As two other officers cleared the Master Suite, my new guard assured me that I could relax because, just like his weapon, I was in "safe" hands. While this was already enough of a humiliating experience, it did not stop here. The officers forcibly escorted me into the grand hallway in full view of the other 6-8 officers searching the house and wide open front door.
My heart dropped as I walked out and saw Him...facing the wall, with a rifle pointed at his head. The moment he noticed me walking out he began to shout in anger and disgust.
"SHE DOESN'T HAVE ON ANY CLOTHES! SHE IS PREGNANT! WHERE ARE HER CLOTHES?!" As he justifiably exclaimed his anger, all I could do was calmly reassure him.
"Babe, We are okay. Everything is fine. We are okay." I just kept saying it, over and over, and over again. I hoped to reassure him so that he didn't become a memory. I wanted him to meet his daughter. I had seen this story play out time and time again. "It never ends well...it has to end well," I thought.

-=-=-

### Tasks and exercises:
A - Answer these questions from the excerpt:
(i) How many other officers were searching the house?
(ii) What was the man facing when the narrator walked out?
(iii) Whom did the narrator want him to meet?
B - List every sentence the man shouts in the excerpt.
C - Please reproduce the part of the excerpt that opens with the words containing "My heart dropped" and closes with "calmly reassure him.".
The material after this point comes from a separate source.

-=-=-

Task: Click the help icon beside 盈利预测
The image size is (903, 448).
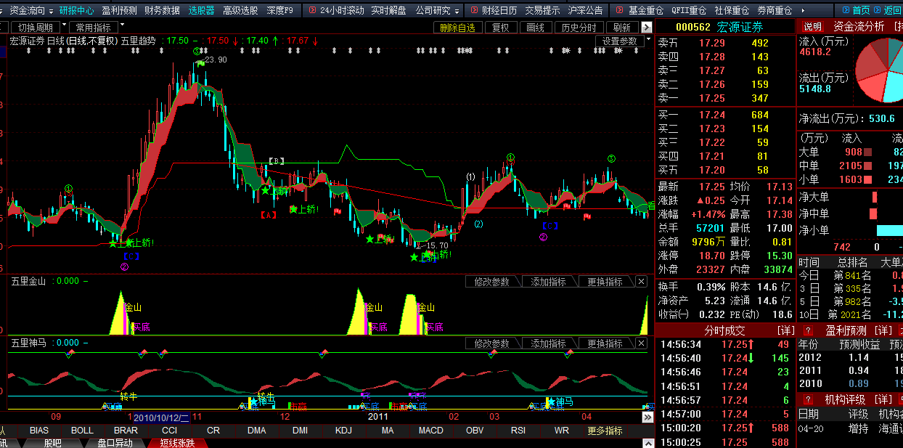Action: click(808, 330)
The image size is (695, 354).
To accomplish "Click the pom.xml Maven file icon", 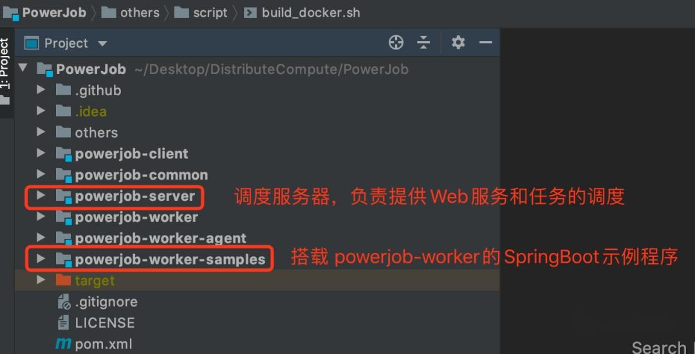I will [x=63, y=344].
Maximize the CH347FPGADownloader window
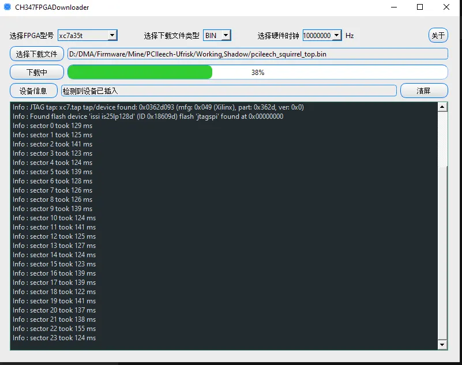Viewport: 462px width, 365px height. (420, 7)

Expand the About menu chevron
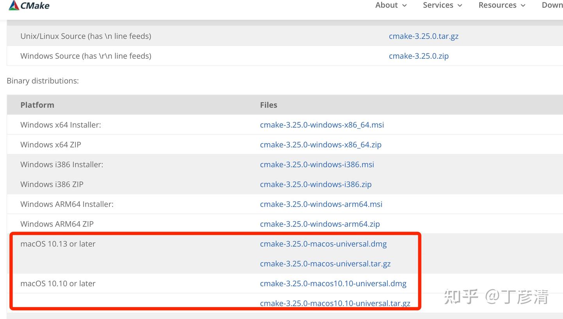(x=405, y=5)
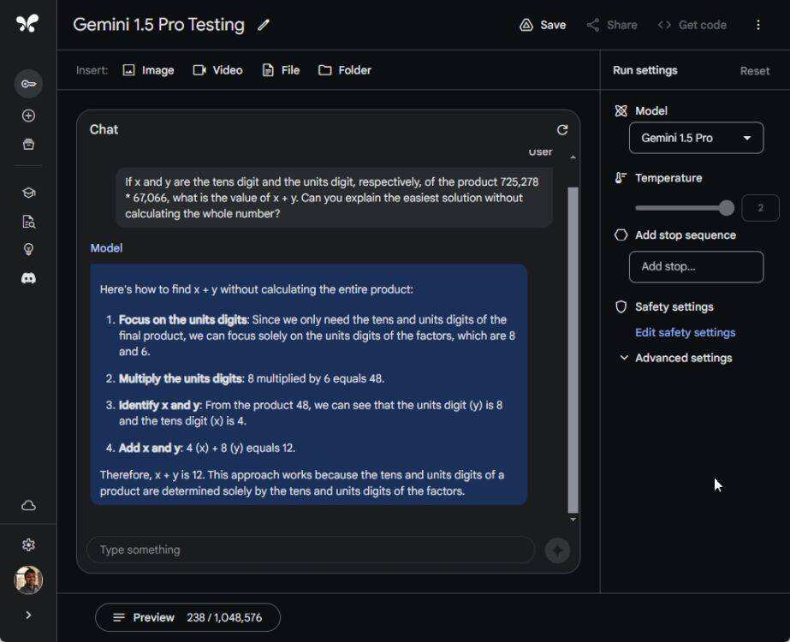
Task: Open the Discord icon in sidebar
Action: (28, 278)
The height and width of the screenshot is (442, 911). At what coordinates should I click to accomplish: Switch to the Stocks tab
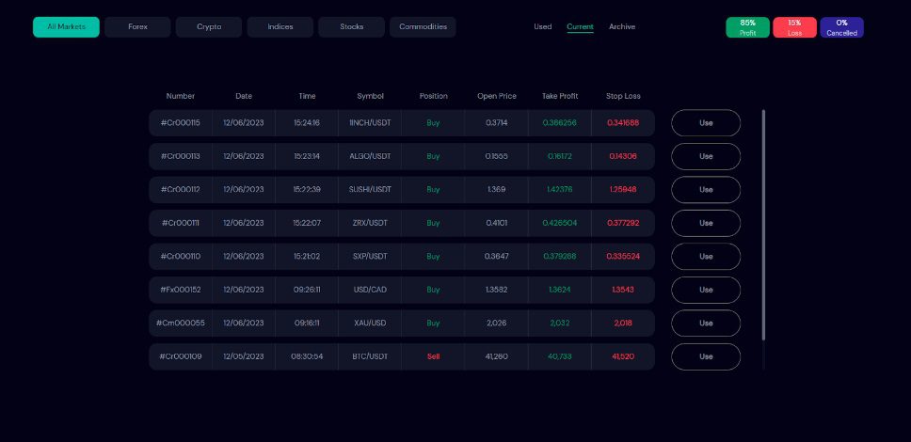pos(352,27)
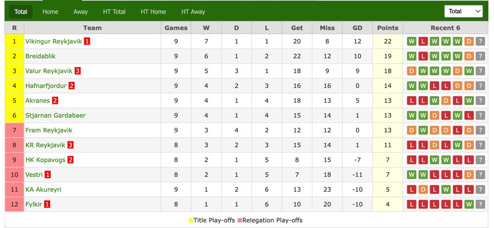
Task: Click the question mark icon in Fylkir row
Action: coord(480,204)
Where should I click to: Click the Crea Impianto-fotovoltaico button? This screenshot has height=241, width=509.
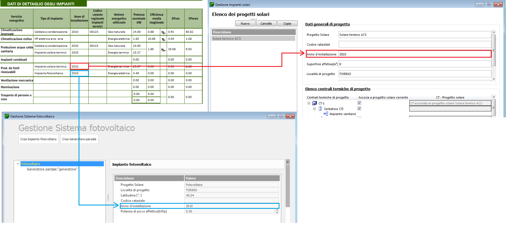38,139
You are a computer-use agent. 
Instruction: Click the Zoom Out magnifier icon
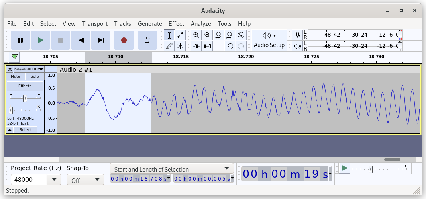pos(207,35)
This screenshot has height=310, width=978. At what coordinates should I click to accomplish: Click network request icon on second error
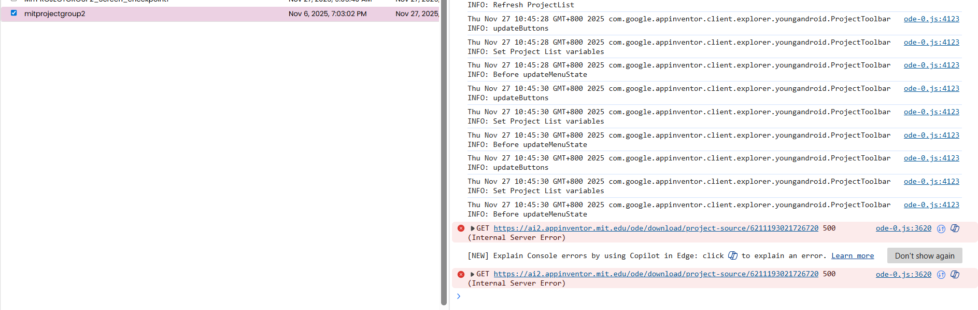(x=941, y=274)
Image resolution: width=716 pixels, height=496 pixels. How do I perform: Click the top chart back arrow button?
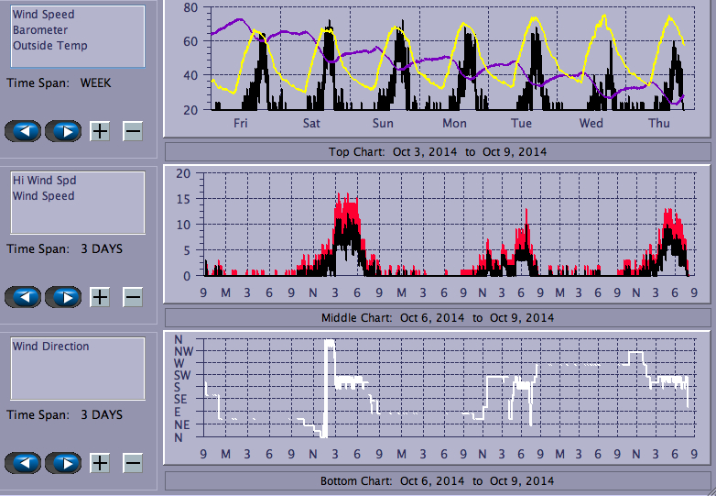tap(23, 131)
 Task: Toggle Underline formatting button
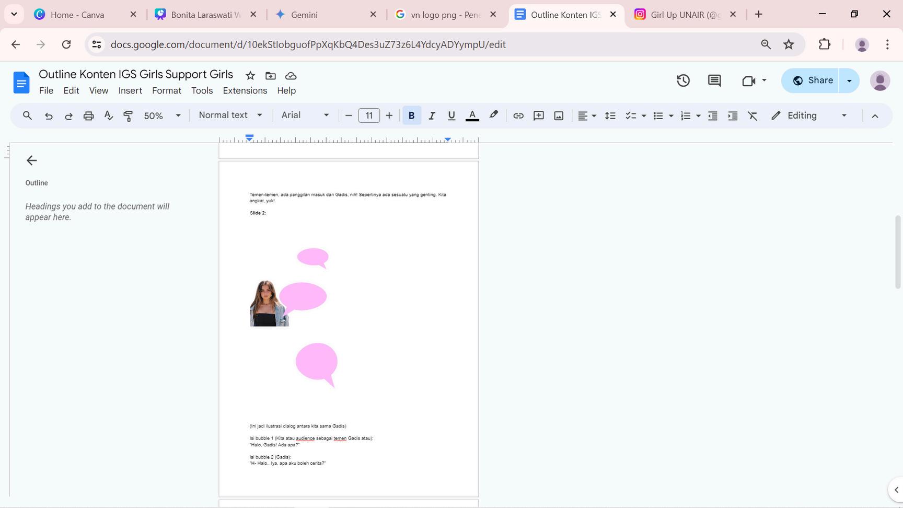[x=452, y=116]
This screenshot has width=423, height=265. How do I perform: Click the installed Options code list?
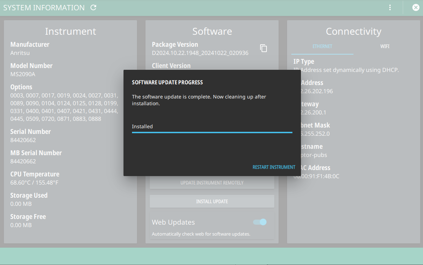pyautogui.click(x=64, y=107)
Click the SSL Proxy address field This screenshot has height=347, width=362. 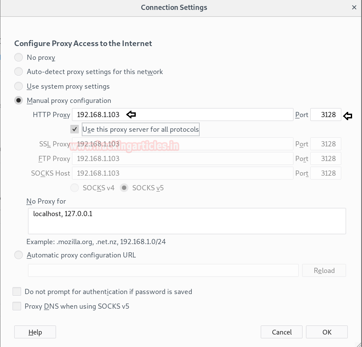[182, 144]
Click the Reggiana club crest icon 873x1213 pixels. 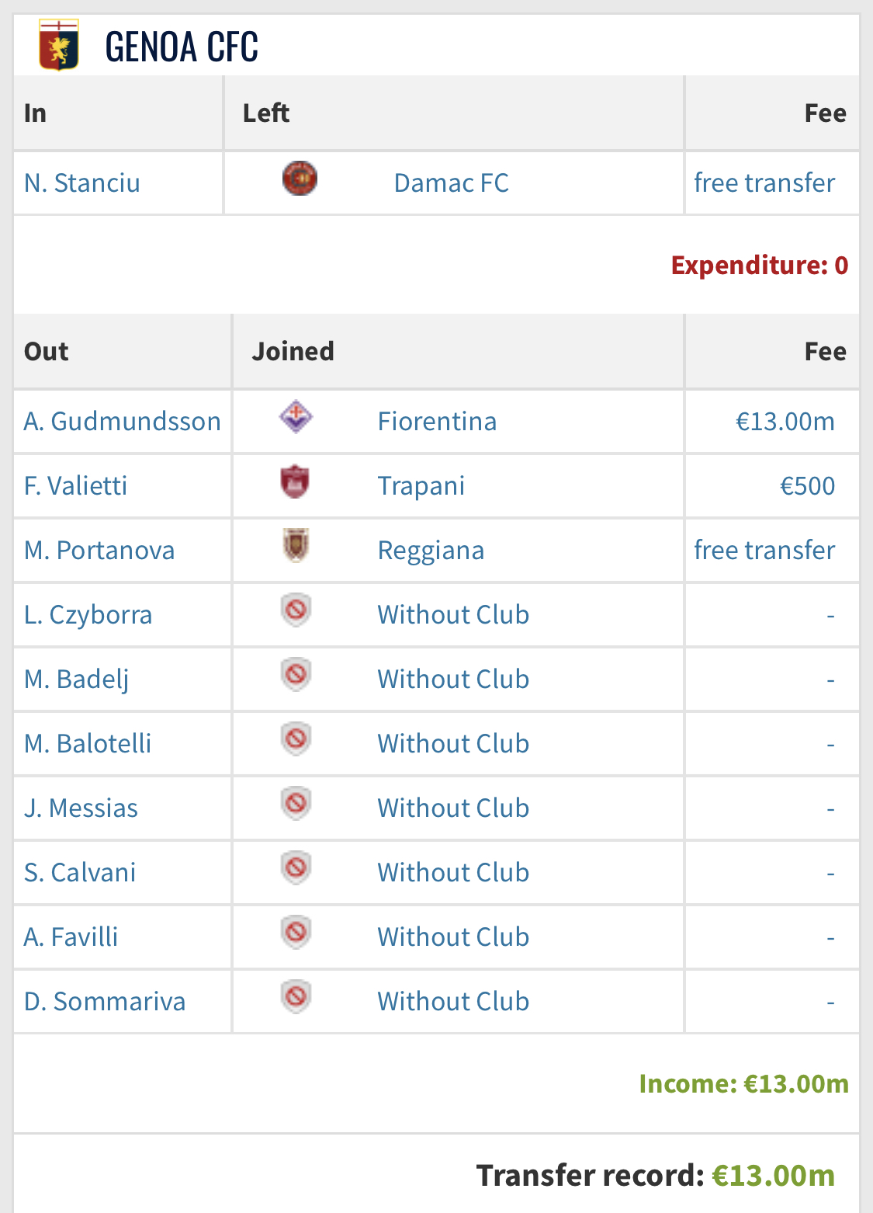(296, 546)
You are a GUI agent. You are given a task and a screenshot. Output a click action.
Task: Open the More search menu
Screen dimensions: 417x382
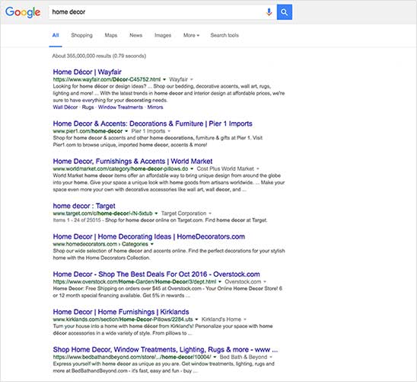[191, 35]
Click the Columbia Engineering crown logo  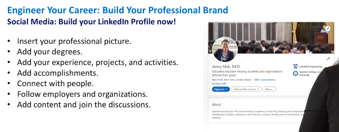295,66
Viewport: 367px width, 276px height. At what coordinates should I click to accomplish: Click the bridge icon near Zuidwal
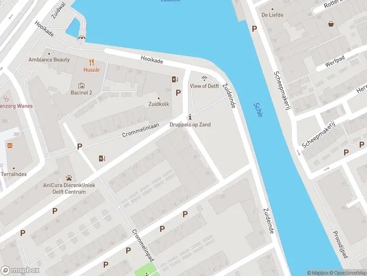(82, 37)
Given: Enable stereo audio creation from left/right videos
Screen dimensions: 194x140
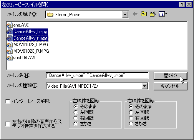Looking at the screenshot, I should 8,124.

-=-=-

### Solution set:
A -
(i) 6-8
(ii) The wall
(iii) His daughter

B -
"SHE DOESN'T HAVE ON ANY CLOTHES!"
"SHE IS PREGNANT!"
"WHERE ARE HER CLOTHES?!"

C -
My heart dropped as I walked out and saw Him...facing the wall, with a rifle pointed at his head. The moment he noticed me walking out he began to shout in anger and disgust.
"SHE DOESN'T HAVE ON ANY CLOTHES! SHE IS PREGNANT! WHERE ARE HER CLOTHES?!" As he justifiably exclaimed his anger, all I could do was calmly reassure him.